TVP nie może zapomnieć i od kilku dni zawzięcie chwali się imprezą sylwestrową, której transmisję oglądały miliony Polaków. Władze telewizji publicznej uznały hulanki w Zakopanem za wielki sukces i podkreślają ten wyczyn na każdym możliwym kroku. Mimo że komentatorzy oceniając "Sylwestra Marzeń" porównują go raczej do potańcówki w remizie, niż do ambitnego koncertu.
Zupełnie inne odczucia niż Jacek Kurski i reszta śmietanki TVP ma - zdaje się - największy gwiazdor imprezy. Jason Derulo zgarnął kokosy za krótki występ, w mega konserwatywnej i zaściankowej telewizji śpiewał o seksie oralnym, a teraz nie przyznaje się do występu!
Jason Derulo wstydzi się występu w TVP?
Jeszcze w czasie koncertu Derulo ze sceny dziękował zgromadzonemu w Zakopanem tłumowi za wspólną zabawę. Gdy tylko wydostał się z Polski i wrócił do USA, od koncertu TVP się odciął. Pospiesznie usunął ze swojego instagrama materiały mówiące o sylwestrowej chałturze.

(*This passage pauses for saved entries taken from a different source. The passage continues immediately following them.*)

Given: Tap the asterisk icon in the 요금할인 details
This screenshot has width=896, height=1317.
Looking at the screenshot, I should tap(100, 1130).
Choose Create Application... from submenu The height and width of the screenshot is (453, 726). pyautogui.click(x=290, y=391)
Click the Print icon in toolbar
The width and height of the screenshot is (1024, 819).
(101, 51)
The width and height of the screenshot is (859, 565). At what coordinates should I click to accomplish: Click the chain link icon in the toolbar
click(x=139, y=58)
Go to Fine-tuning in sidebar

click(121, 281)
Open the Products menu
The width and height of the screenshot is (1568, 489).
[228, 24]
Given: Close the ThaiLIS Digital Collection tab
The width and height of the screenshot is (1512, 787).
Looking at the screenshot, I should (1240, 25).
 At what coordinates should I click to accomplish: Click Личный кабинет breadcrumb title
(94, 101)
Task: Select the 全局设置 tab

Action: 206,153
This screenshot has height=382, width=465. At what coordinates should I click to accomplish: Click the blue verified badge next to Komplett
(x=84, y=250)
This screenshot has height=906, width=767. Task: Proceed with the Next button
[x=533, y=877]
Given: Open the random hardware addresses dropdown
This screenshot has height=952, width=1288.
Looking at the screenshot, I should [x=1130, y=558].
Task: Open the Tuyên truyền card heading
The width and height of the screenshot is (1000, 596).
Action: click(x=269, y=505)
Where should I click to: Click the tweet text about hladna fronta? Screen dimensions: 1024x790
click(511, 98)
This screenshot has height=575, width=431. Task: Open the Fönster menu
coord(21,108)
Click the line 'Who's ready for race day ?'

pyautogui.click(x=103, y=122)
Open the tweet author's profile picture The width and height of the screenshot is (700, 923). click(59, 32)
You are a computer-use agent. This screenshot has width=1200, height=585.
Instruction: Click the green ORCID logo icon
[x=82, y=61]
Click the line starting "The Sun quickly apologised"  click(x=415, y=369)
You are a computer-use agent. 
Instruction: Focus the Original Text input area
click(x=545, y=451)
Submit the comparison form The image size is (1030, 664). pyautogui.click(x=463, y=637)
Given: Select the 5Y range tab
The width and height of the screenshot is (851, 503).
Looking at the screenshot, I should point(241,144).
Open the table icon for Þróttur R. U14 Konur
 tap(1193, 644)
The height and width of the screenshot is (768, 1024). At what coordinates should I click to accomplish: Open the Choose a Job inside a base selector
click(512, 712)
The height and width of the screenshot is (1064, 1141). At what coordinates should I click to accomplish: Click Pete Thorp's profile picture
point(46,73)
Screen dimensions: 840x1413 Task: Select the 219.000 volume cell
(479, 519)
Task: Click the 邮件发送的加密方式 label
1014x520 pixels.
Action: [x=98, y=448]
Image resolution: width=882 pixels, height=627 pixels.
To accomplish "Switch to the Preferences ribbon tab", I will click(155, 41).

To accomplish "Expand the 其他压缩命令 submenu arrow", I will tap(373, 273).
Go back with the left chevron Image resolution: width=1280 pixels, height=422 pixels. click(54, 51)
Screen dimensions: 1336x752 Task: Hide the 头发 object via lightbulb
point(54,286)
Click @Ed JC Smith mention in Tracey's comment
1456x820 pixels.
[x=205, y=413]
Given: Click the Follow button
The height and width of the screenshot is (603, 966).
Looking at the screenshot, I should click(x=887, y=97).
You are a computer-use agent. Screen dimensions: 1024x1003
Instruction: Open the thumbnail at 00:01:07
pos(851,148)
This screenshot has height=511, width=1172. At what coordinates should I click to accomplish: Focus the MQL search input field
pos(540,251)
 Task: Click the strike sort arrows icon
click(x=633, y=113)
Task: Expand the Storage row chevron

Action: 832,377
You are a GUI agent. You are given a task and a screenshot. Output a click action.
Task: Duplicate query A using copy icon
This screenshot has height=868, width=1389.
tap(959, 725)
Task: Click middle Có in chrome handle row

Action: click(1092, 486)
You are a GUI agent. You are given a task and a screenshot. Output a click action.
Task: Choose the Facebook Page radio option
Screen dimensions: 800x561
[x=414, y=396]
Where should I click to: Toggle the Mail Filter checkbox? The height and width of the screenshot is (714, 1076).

Skąd tak pospieszne wyrzekanie się występu w Polsce? Cóż, jednym z powodów może być ustawienie go w ramówce koncertu. Jason Derulo miał być największą gwiazdą wieczoru, wydawałoby się więc, że to właśnie on pożegna stary rok i otworzy nowy. A tu klops - zagrał support Zenka Martyniuka.